SPD and SFD urge slowing down and driving cautiously

Michele Anderson, Public Safety Communications Manager 509.742.0063

Monday, December 19, 2016 at 9:26 a.m.

The Spokane Police and Fire Departments warn that storms expected over the next few days with anticipated snowfall is a reminder that winter weather driving conditions have arrived. To be safe and courteous driver in these conditions will require slower speeds and greater following distances for everyone.

According to public safety officials, motorists need to give themselves plenty of room to stop by allowing at least three times more space than usual between their car and vehicles in front of them, especially during snow and ice conditions on area streets and roads. Slowing down and driving with cautious respect for conditions is a key to maintaining vehicle control and avoiding collisions during winter driving conditions. This also applies to four-wheel drive vehicles. Although four-wheel drive vehicles may have better traction when using the four-wheel drive option, they have no better stopping capabilities than any other vehicle on the road in winter driving conditions.

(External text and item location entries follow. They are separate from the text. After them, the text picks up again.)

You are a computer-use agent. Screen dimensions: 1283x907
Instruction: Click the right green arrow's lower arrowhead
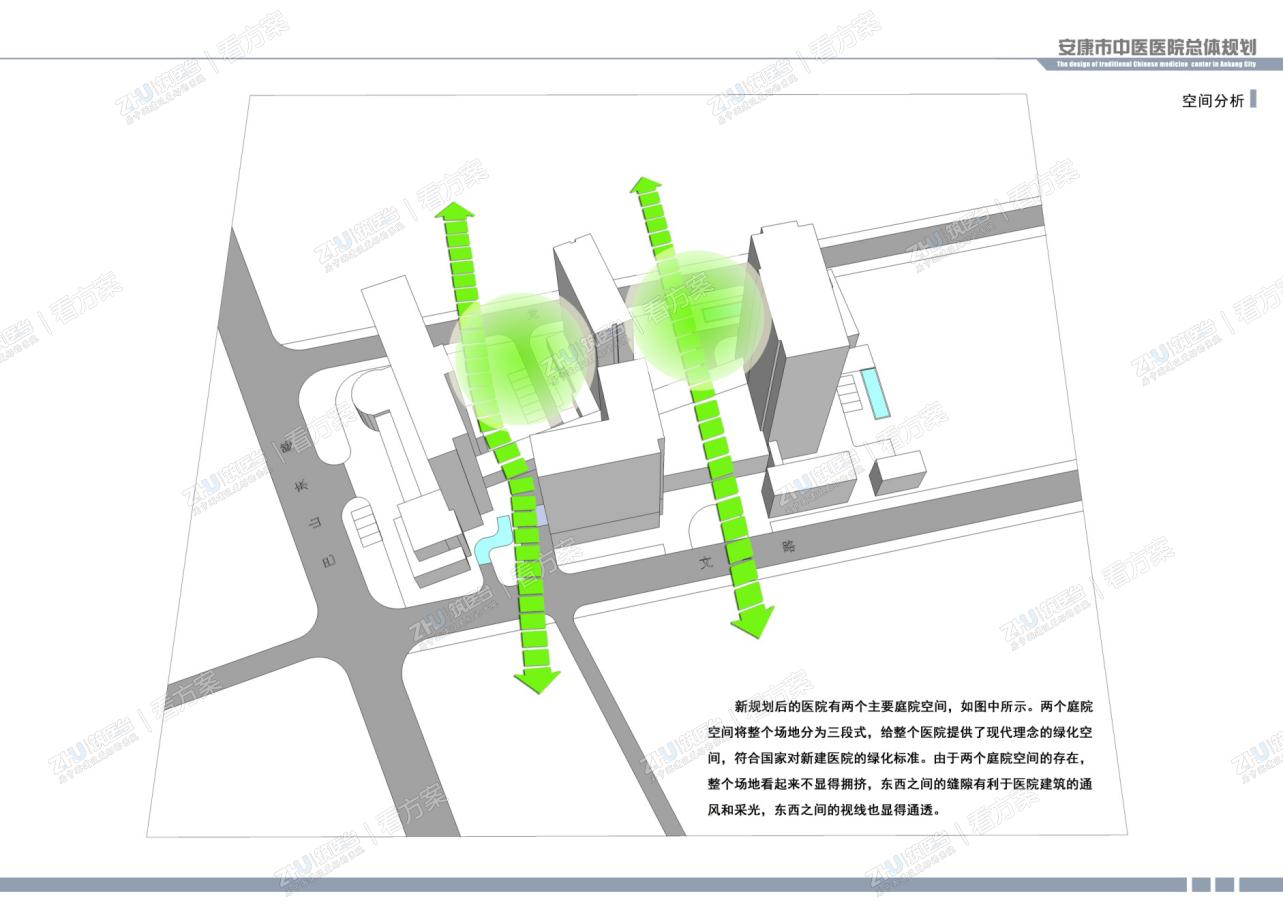752,622
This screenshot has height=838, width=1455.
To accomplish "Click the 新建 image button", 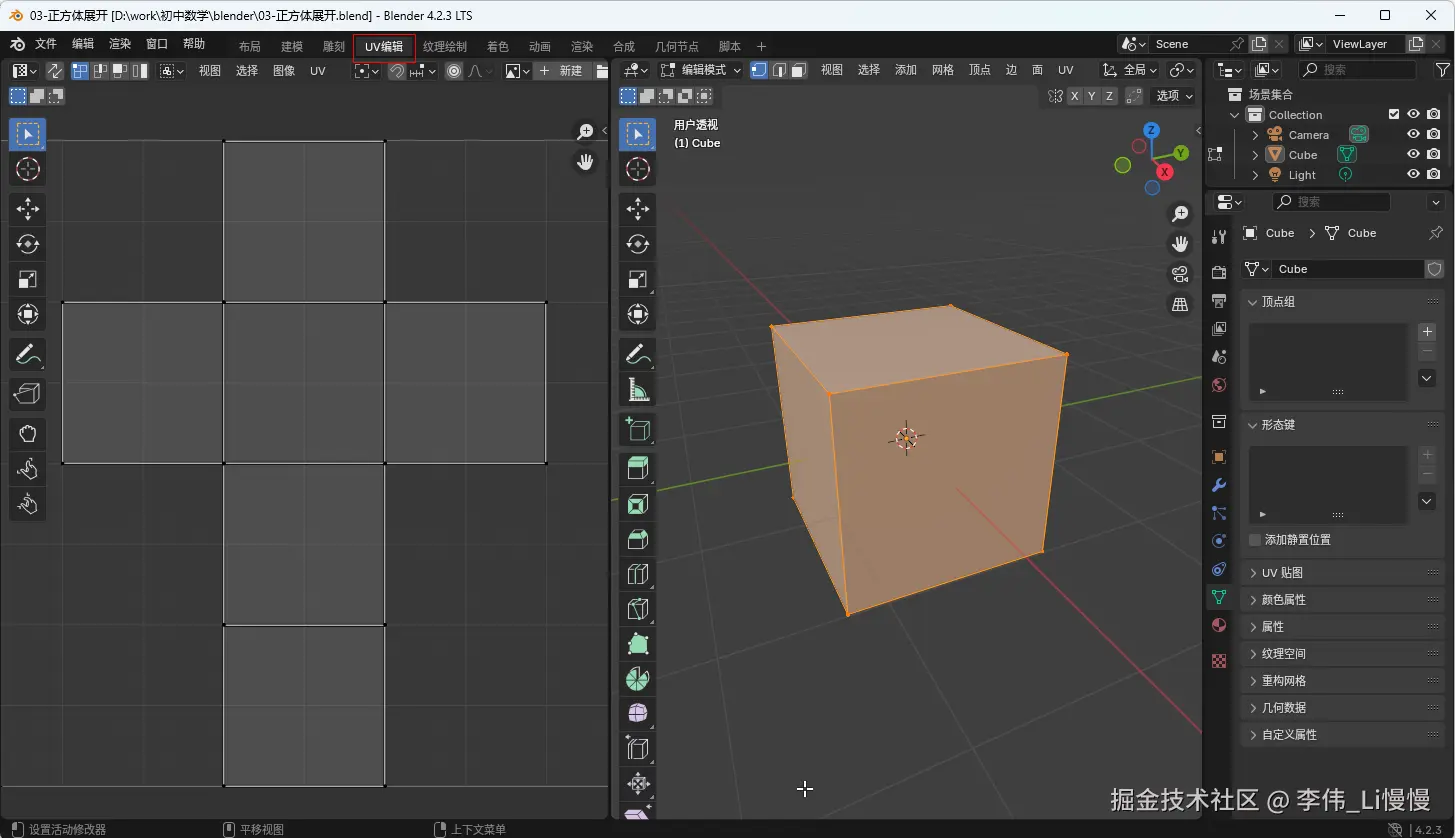I will pyautogui.click(x=561, y=71).
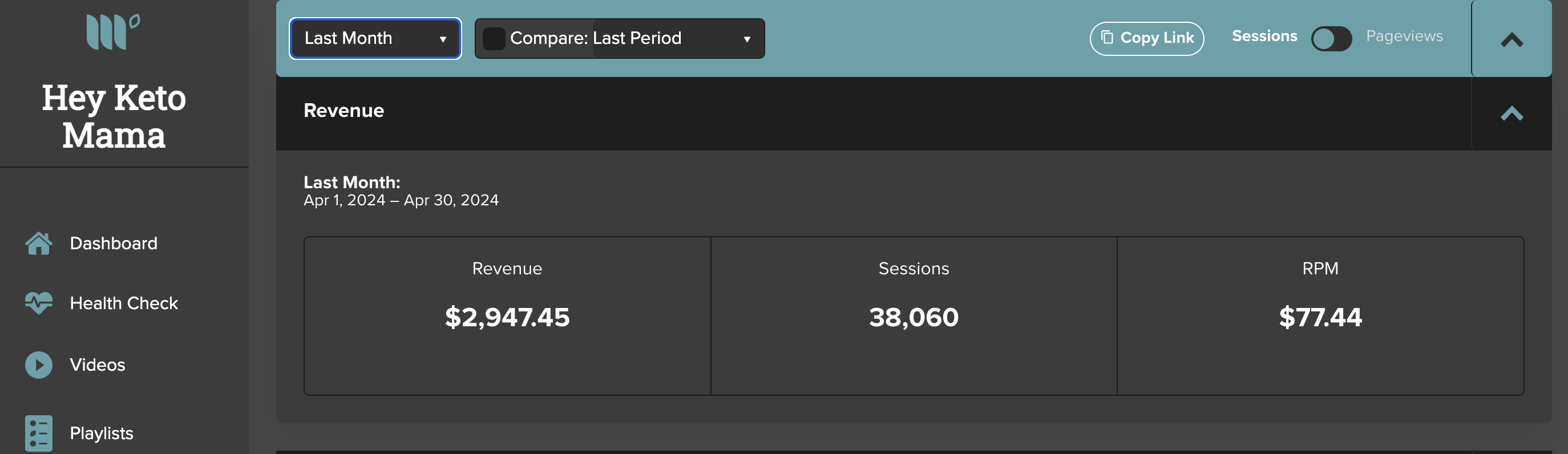
Task: Go to the Videos menu item
Action: 98,364
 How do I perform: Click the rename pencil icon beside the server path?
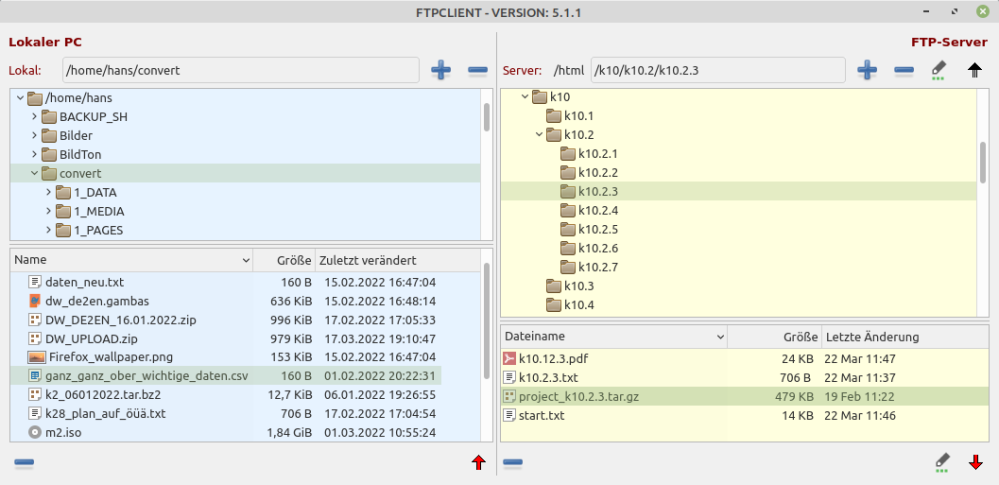tap(938, 70)
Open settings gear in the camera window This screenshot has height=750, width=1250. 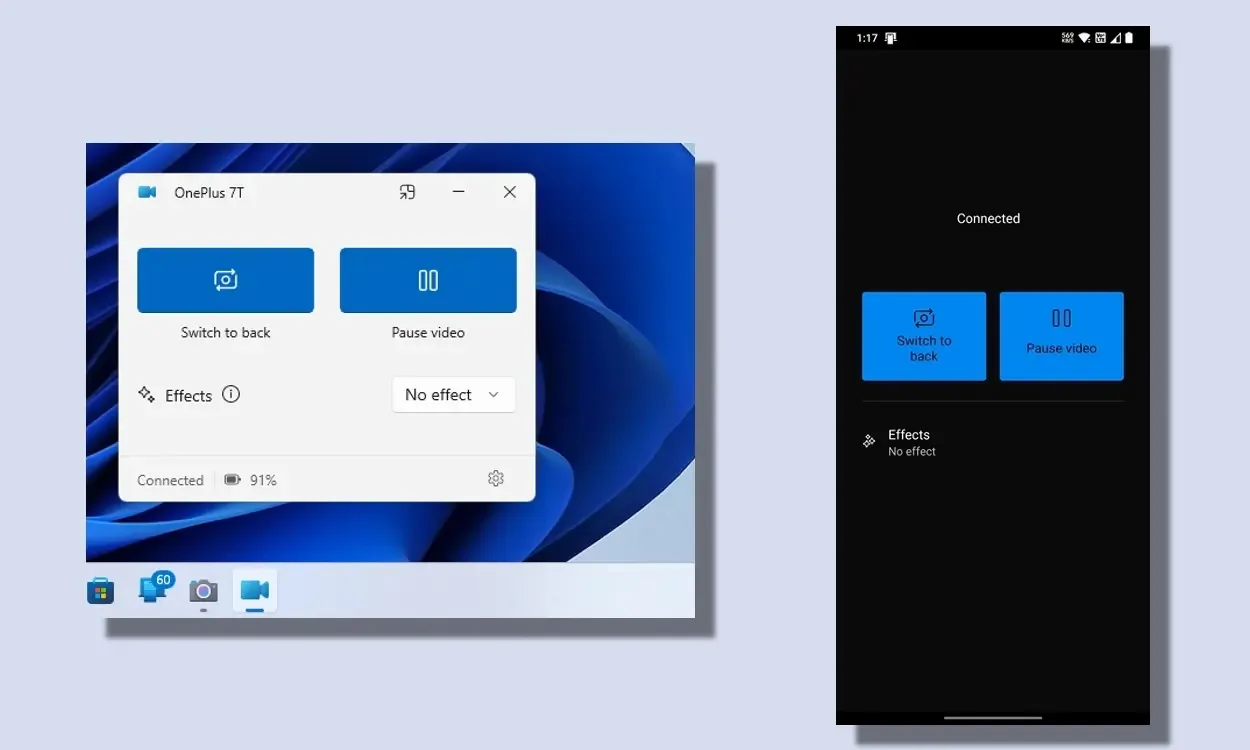click(x=495, y=479)
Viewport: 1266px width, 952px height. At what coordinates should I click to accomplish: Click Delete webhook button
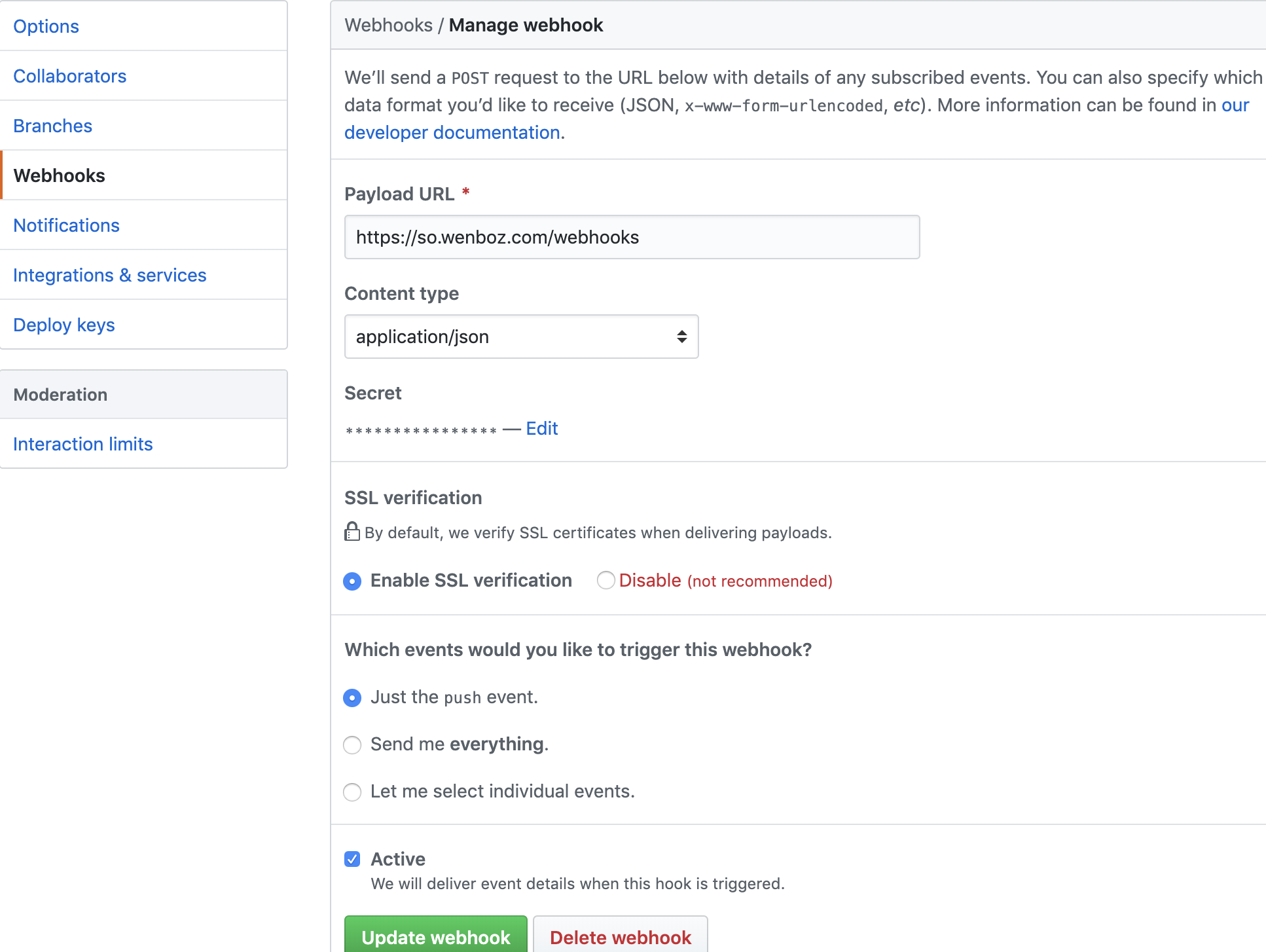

Sergeant John Griffin of the Spokane Police Traffic Unit would like to remind everyone that “posted speed limits are for perfect conditions and that driving behavior must be changed to reflect the current weather and road conditions. We want everyone to have a safe and Merry Christmas with their families.”

Other winter driving tips offered by the Spokane Police and Fire Departments include:

  • Leave early to allow extra time to reach your destination.
  • Brake gently to avoid skidding. Slow down when approaching intersections, off-ramps, bridges, or shady spots.
  • Turn on your headlights to increase visibility to other motorists, and keep the windshield and headlight lenses clean.
  • Don’t assume your vehicle can handle all conditions. Even four-wheel drive and front-wheel drive vehicles can encounter problems in winter driving conditions.
  • Don’t use cruise control or overdrive on icy roads.
  • Don’t pass snowplows and sanding trucks. Keep a safe distance behind snowplows, to give yourself plenty of braking space if you need to suddenly stop.
  • Always wear seatbelts and make sure everyone in the vehicle is wearing a seatbelt and that children are secured in child seat restraints.
  • Make sure that your windshield wipers are in good condition, and maintain adequate levels of window washing fluid for winter conditions.

In addition to these tips, Interim Fire Chief Brian Schaeffer adds, “We want to remind motorists to move to the right or pull off the roadway for responding emergency vehicles. It will make our roads safer for all of us.”